2

In python there is groupby function.

It's type can be expressed in haskell like this groupby :: a->b->[a]->[(b, [a])] Because it need data to be sorted we can think of it's running time as O(n*log(n)).

I was probably not the only one dissatisfied with this, so I found this library This implementation of groupby need two passes over the input sequence. So I think its running time is O(n), but as it says in the docs it isn't really lazy, because if you don' pass keys to it it would need to make a pass over sequence to collect all unique keys from items.

So I thought, citing Raymond Hetttinger

There must be a better way!

So I wrote this

from collections import defaultdict, deque


def groupby(sequence, key=lambda x: x):
    buffers = defaultdict(deque)
    kvs = ((key(item), item) for item in sequence)
    seen_keys = set()
    def subseq(k):
        while True:
            buffered = buffers[k]
            if buffered:
                yield buffered.popleft()
            else:
                next_key, value = next(kvs)
                buffers[next_key].append(value)
    while True:
        try:
            k, value = next(kvs)
        except StopIteration:
            for bk, group in buffers.items():
                if group and bk not in seen_keys:
                    yield (bk, group)
            raise StopIteration()
        else:
            buffers[k].append(value)
        if k not in seen_keys:
            seen_keys.add(k)
            yield k, subseq(k)

In case you aren't familiar with python the idea is very simple. Create a mutable dictionary of key -> queue of elements Try take next element of sequence and its key value. If sequence isn't empty add this value to the group queue according to its key. If we haven't seen this key yield a pair (key, iterable group ) latter one would take keys either from buffer or from sequence. If we already seen this this key do nothing more and loop.

If sequence is ended it means all its element already either have put in buffers (and probably consumed). In case buffers aren't empty we iterate over them and yield renaming (key, iterable) pairs.

I've already unit tested it and its works. And it's truly lazy (meaning it wouldn't take any value from sequence until consumer haven't asked for it) and it's running time should be O(n).

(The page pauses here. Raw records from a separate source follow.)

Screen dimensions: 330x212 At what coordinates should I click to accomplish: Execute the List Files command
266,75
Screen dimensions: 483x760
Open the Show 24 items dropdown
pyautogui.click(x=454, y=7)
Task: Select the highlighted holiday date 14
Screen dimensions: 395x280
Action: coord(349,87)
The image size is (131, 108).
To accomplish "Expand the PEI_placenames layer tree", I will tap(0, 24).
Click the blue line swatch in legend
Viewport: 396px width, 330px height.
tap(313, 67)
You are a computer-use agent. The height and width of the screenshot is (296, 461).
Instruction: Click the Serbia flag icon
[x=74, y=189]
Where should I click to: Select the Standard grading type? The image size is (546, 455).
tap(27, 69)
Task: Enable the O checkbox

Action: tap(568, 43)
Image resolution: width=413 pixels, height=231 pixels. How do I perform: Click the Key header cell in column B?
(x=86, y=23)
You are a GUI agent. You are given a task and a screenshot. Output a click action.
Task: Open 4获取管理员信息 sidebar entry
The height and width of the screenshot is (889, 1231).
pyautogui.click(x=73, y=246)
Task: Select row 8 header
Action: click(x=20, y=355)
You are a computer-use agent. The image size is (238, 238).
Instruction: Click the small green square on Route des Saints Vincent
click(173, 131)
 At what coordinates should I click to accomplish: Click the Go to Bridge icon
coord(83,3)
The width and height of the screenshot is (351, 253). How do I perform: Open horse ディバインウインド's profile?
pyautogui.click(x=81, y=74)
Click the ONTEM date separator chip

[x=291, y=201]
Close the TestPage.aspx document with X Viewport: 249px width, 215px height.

I've tried to haskell analog of this function and haven't found any.

Is it possible to write such thing in haskell? If so, please show the solution, if not, then explain why.

user1685095
  • 5,787
  • 9
  • 51
  • 100
  • 1
    http://hackage.haskell.org/package/discrimination-0.2.1/docs/Data-Discrimination.html#v:groupWith – leftaroundabout Nov 25 '16 at 19:04
  • @leftaroundabout Yeah, that basically the same, but the type is `a->b->[[a]]`. How would I know which equivalence class is which? You see, I've search on hoogle for type `a->b->[(b, [a])]` – user1685095 Nov 25 '16 at 19:29
  • @leftaroundabout On the second hand I could probably try to read the sources and figure how to change it so that it would return names of equivalence classes. I've skimmed through sources, judging by imports it uses mutable state, right? Do you think this is possible without mutable state? – user1685095 Nov 25 '16 at 19:41
  • 1
    Clearly the type `[(b, [a])]` is not the one you want - Haskell linked lists are not python dictionaries! You simply will not get the performance you seek, as you've seen in the answer below. It does not matter that your python function consumes and yields a list - it uses mutability internally, and so will your Haskell function have to - you can still produce a pure value at the end if you work entirely in `ST`. – user2407038 Nov 25 '16 at 20:25
  • @user1685095 If you want type `[(b, [a])]` you can then just map over result list to convert `[a]` into `(b, [a])`. Just using `map (\l -> (key $ head l, l))` – Shersh Nov 25 '16 at 21:09
  • @Shersh Oh, that would work! – user1685095 Nov 25 '16 at 22:10
  • @user2407038 Clearly the type `[(b, [a])]` is the type I want, because I've said so. Of course linked list is not a dictionary haskell or not. It would be more usefull if you would show how the guys from discrimination package have done it at least conceptually. – user1685095 Nov 25 '16 at 22:13
  • You are comparing apples with oranges here. Your function implements something totally different than `itertools.groupby`. E.g. `[list(v) for k, v in itertools.groupby([1,2,1])]` gives `[[1],[2],[1]]` whereas your function gives `[[1,1],[2]]`. – Frerich Raabe Dec 04 '19 at 11:24
  • I think a simpler definition of your `groupby` function would be: `result = defaultdict(list); for k, v in [key(v), v in sequence]: result[k].append(v); return result.items()`. – Frerich Raabe Dec 04 '19 at 11:30
  • @FrerichRaabe I know. Sometimes what `itertools.groupby` does called `groupUntilChanged`. If you sorted the sequence before doing that then result would be the same as real `groupby` should produce (equivalence classes) of a set. – user1685095 Dec 04 '19 at 11:31

1 Answers1

0

If I understand this correctly, the type you want is

(a -> k) -> [a] -> [(k, [a])]

That is, given a key function and a list of items, group the items by the key.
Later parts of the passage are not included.